*** Input

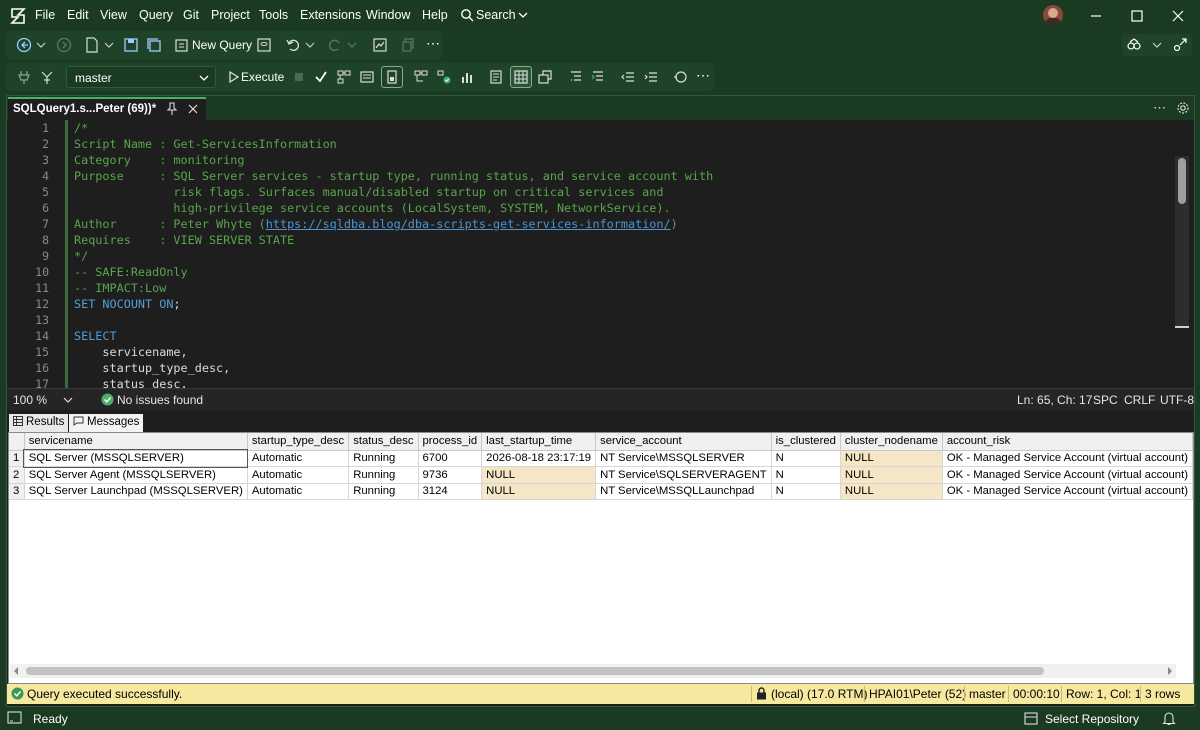  Describe the element at coordinates (47, 77) in the screenshot. I see `change-connection-icon` at that location.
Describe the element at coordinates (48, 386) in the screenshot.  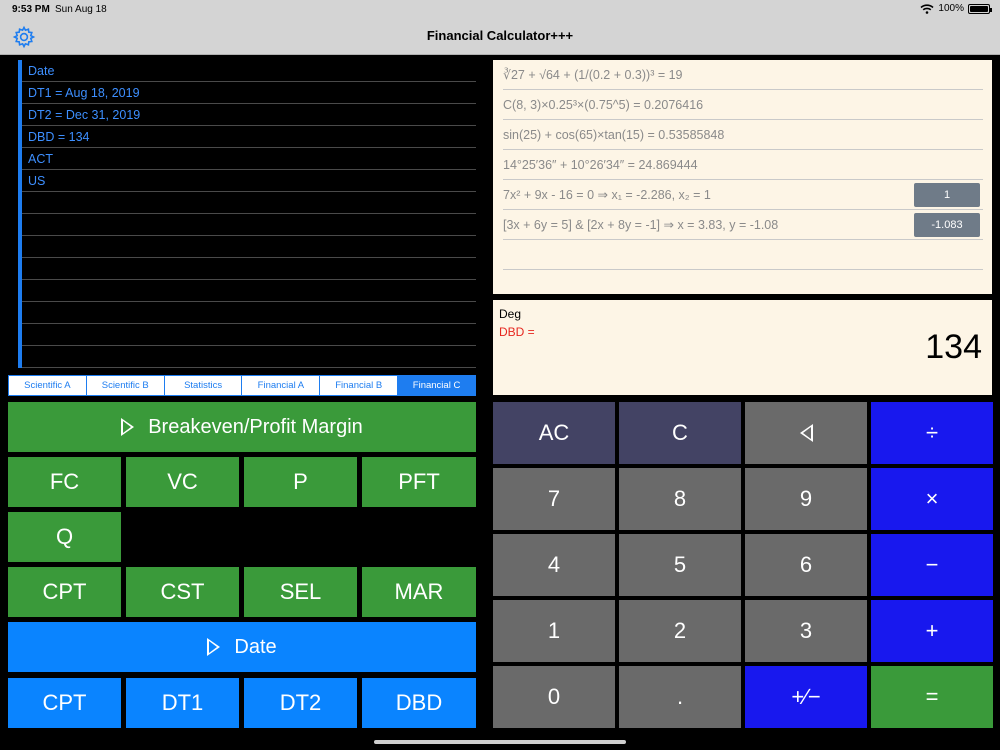
I see `tab-scientific-a: Scientific A` at that location.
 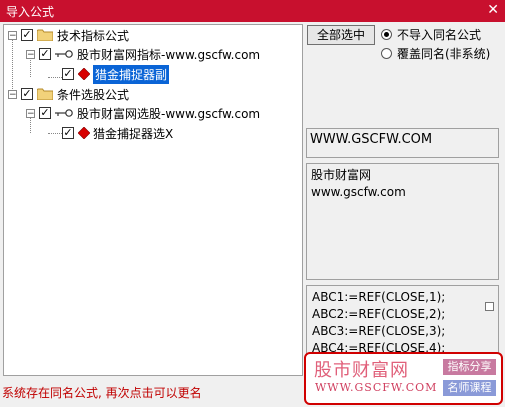 I want to click on node-label: 技术指标公式, so click(x=94, y=36).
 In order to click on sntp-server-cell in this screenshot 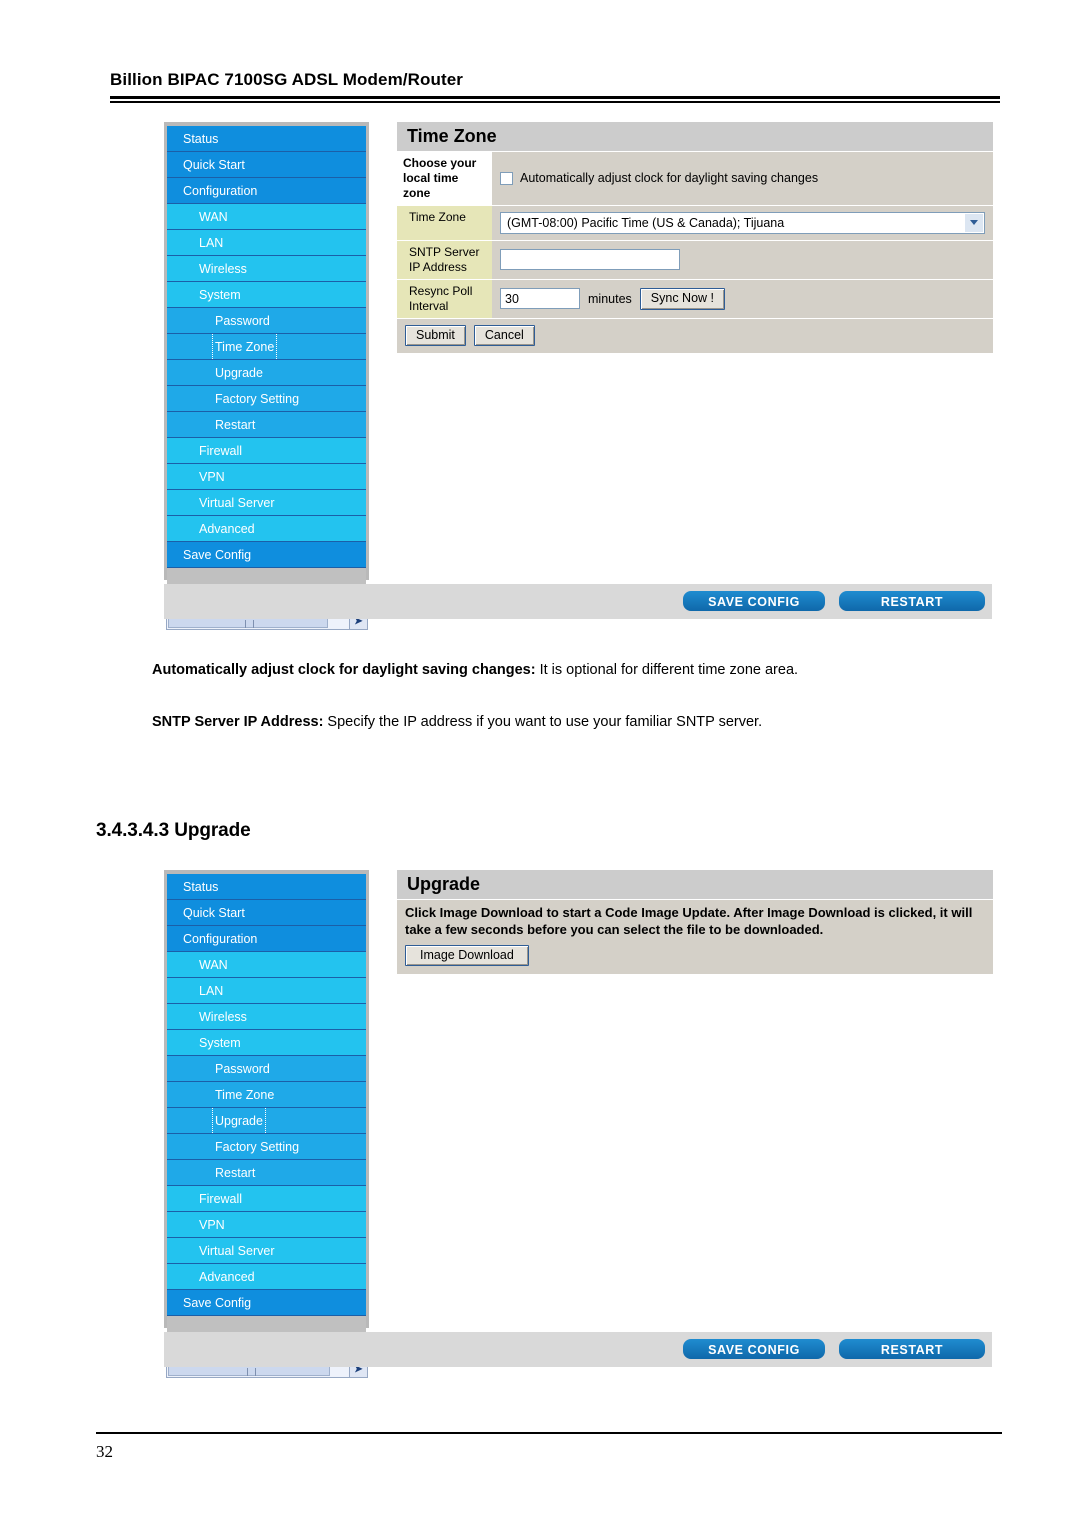, I will do `click(742, 260)`.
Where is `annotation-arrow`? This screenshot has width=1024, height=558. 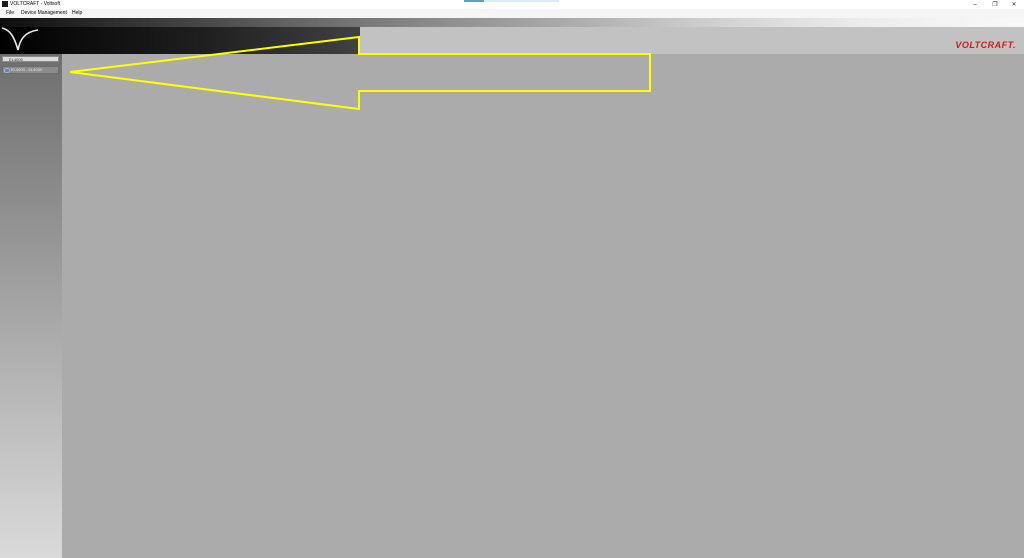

******

Could you edit the listing from its start through the line containing "I want to click" by replacing "386" with "390" and leaving everything else unchanged? Leave the pictures out of your answer.

  Describe the element at coordinates (47, 77) in the screenshot. I see `change-connection-icon` at that location.
Describe the element at coordinates (48, 390) in the screenshot.  
I see `tab-scientific-a: Scientific A` at that location.
  I want to click on node-label: 技术指标公式, so click(x=94, y=36).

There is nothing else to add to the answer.